### Written instruction:
Return the material below word for word, leaving out the pictures.

### Given data:
•••••

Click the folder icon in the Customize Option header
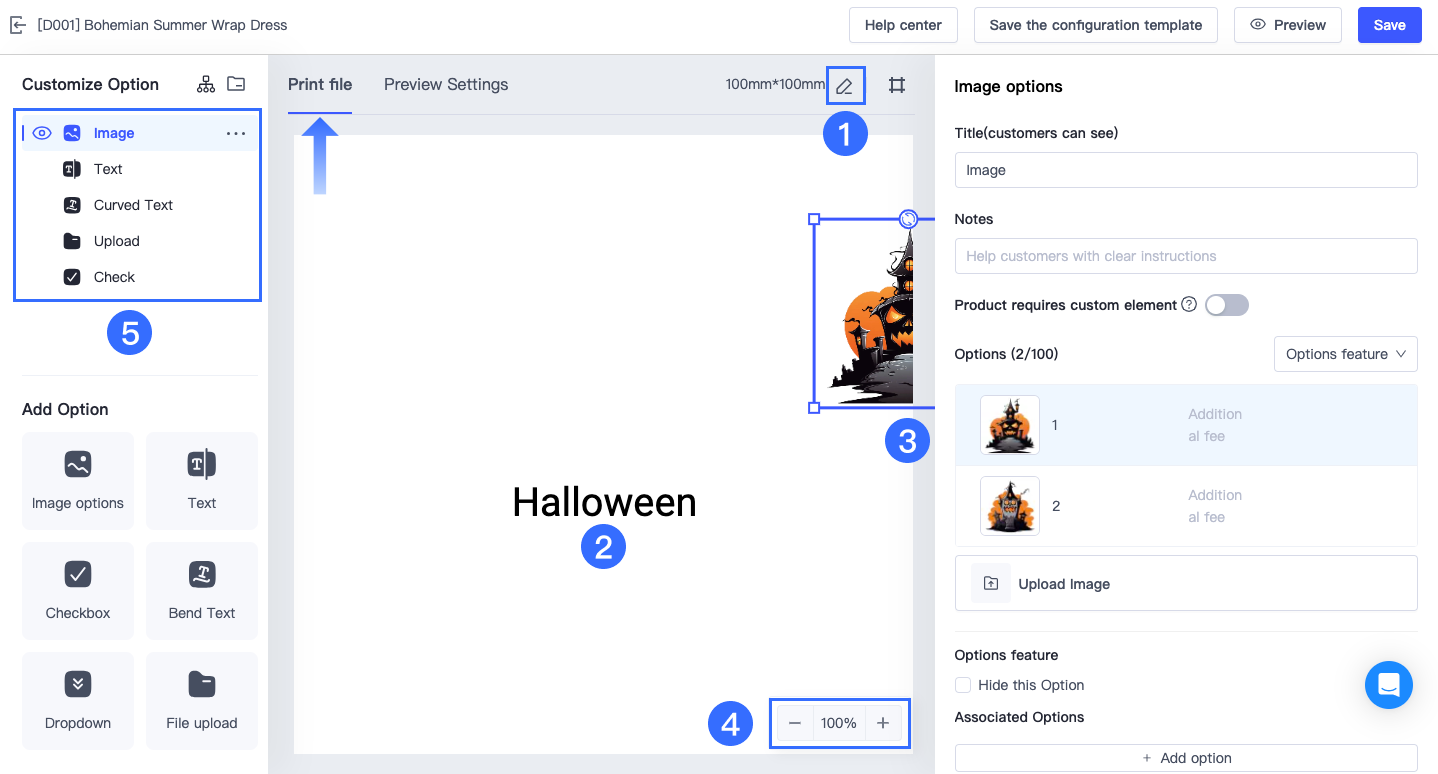tap(236, 84)
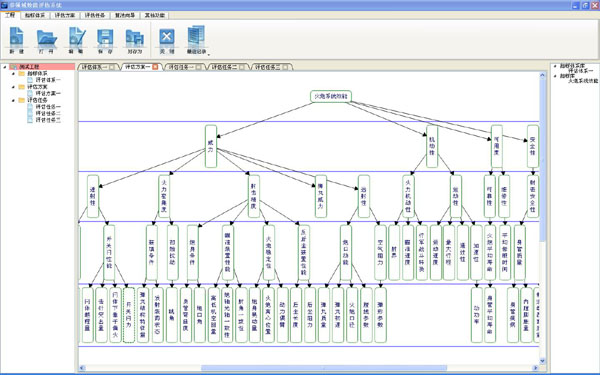Viewport: 600px width, 375px height.
Task: Open the 最近记录 dropdown arrow
Action: click(x=209, y=54)
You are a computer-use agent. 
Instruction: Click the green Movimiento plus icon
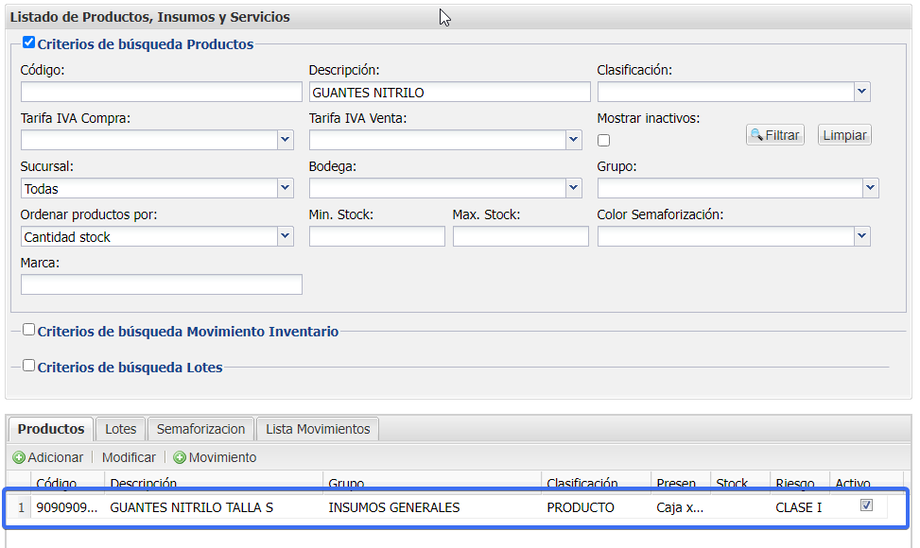click(x=180, y=457)
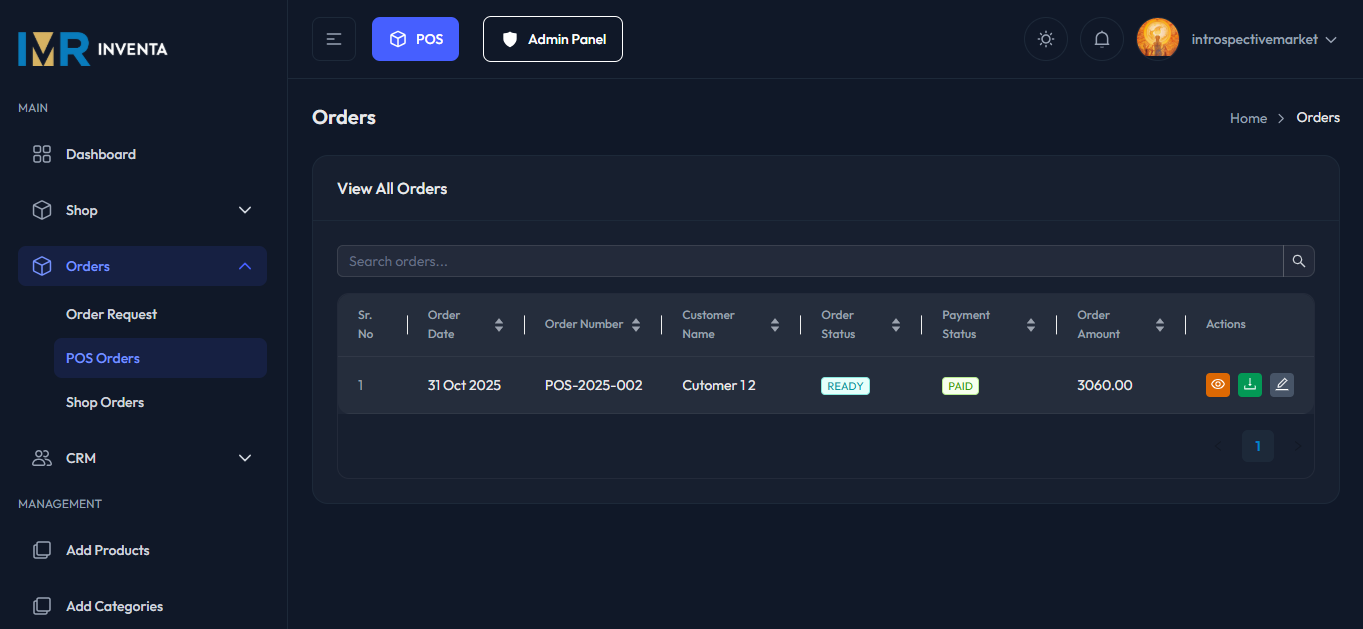Viewport: 1363px width, 629px height.
Task: Click into the search orders field
Action: [700, 261]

•••••

### Answer in full:
Click the folder icon in the Customize Option header
tap(236, 84)
Viewport: 600px width, 375px height.
Task: Open the 最近记录 dropdown arrow
Action: click(x=209, y=54)
You are a computer-use agent. 
Instruction: Click the green Movimiento plus icon
click(x=180, y=457)
Viewport: 1363px width, 629px height.
Task: Click into the search orders field
Action: [700, 261]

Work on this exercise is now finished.